Lark Single Sign-On

Single Sign-On SSO

# Description

This article describes the authentication configuration between Lark and IDaaS to enable IDaaS single sign-on to Lark. Lark supports super administrators configuring SSO login based on the SAML 2.0 protocol, which allows single sign-on to the Lark system through a third-party authentication center. Applicable version: Enterprise Edition.

For configuration reference, see How Lark Administrators Configure Single Sign-On (opens new window).

# Authentication Configuration

# IDaaS Configuration

  1. Log in to the IDaaS Enterprise Center and add the pre-integrated Lark Enterprise Edition application.

  2. Configure authentication parameters.

    Parameter Description
    SP Entity ID: https://www.feishu.cn
    Assertion Consumer Service (ACS) URL: https://www.feishu.cn/suite/passport/authentication/idp/saml/call_back
    NameID Application Account
    NameID Format Default
    Audience URL https://www.feishu.cn
    Single Logout URL Leave blank
    Relay State Leave blank
    Response Signature Yes
    Assertion Signature Yes
    Digital Signature Algorithm Default
    Digital Digest Algorithm Default
    Assertion Encryption No
    Verify Request Signature No
  3. Go to Application Details -> Authentication Configuration -> Mapping Configuration, and add an email mapping.

  4. Set the account name to the user's mobile phone number or email within Lark.
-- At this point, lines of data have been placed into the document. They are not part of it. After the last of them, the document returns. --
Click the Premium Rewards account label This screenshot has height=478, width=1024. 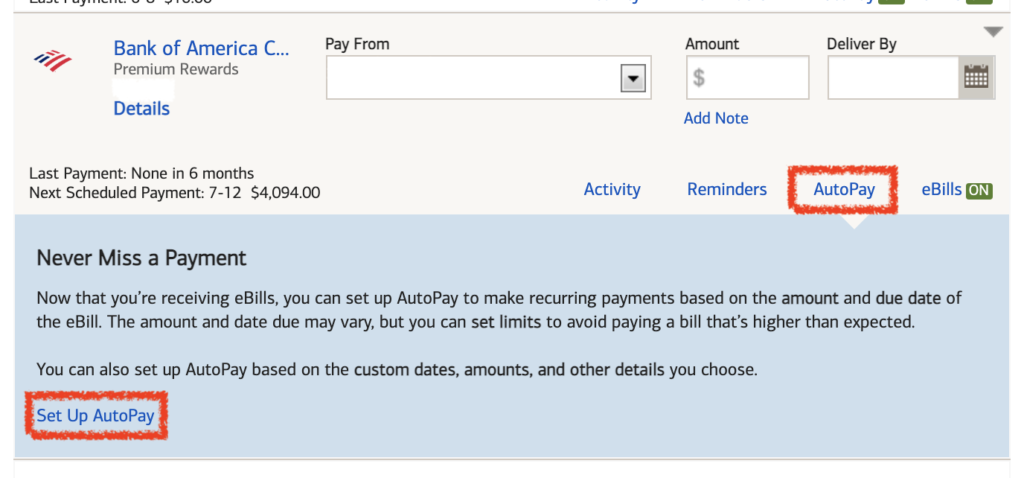pyautogui.click(x=176, y=69)
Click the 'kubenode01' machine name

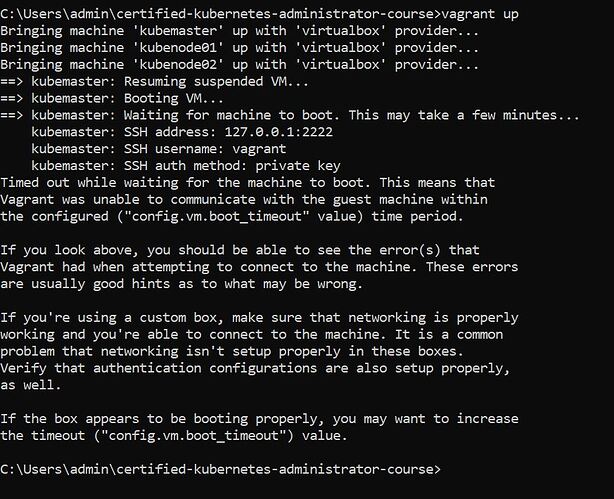pos(175,47)
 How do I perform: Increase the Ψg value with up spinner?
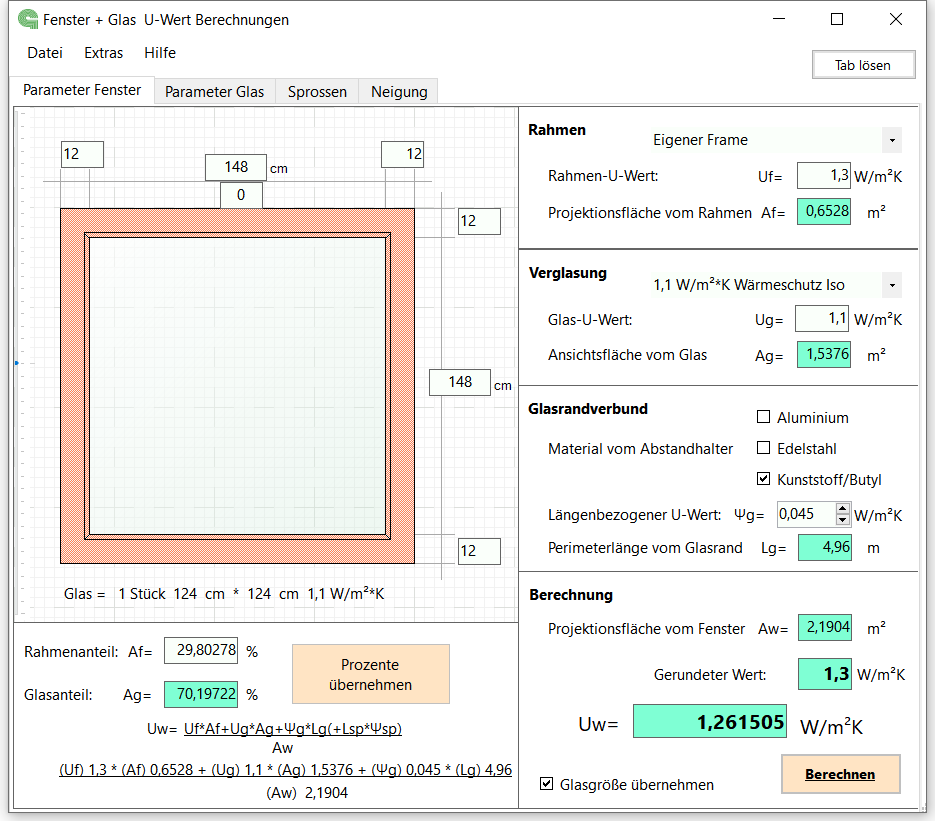[x=842, y=509]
  5. View IDP Configuration. Go to 【Settings】 -> 【Service Configuration】 -> 【IDP Configuration】. The IDP configuration parameters will be used in the following Lark SSO account login configuration.

# Feishu Configuration

  1. Administrator logs into the Feishu management backend 【Enterprise Settings】-【SSO Account Login】.

  2. Edit and enable SSO.

    • SAML 2.0 Endpoint: The SSO URL configured by the IDP
    • Identity Provider Issuer: The IDP EntityId configured by the IDP
    • Public Certificate: IDP Certificate (Remove the leading and trailing -----BEGIN CERTIFICATE----- and -----END CERTIFICATE-----)

# Login Verification

Both desktop and mobile clients can log in.

  1. Open Feishu, click "SSO Login", and enter the Feishu enterprise domain (Check in 【Feishu Management Backend】-【Enterprise Settings】-【Enterprise Information】).

  2. Redirect to the IDaaS login interface, enter the authorized account login credentials, and access Feishu.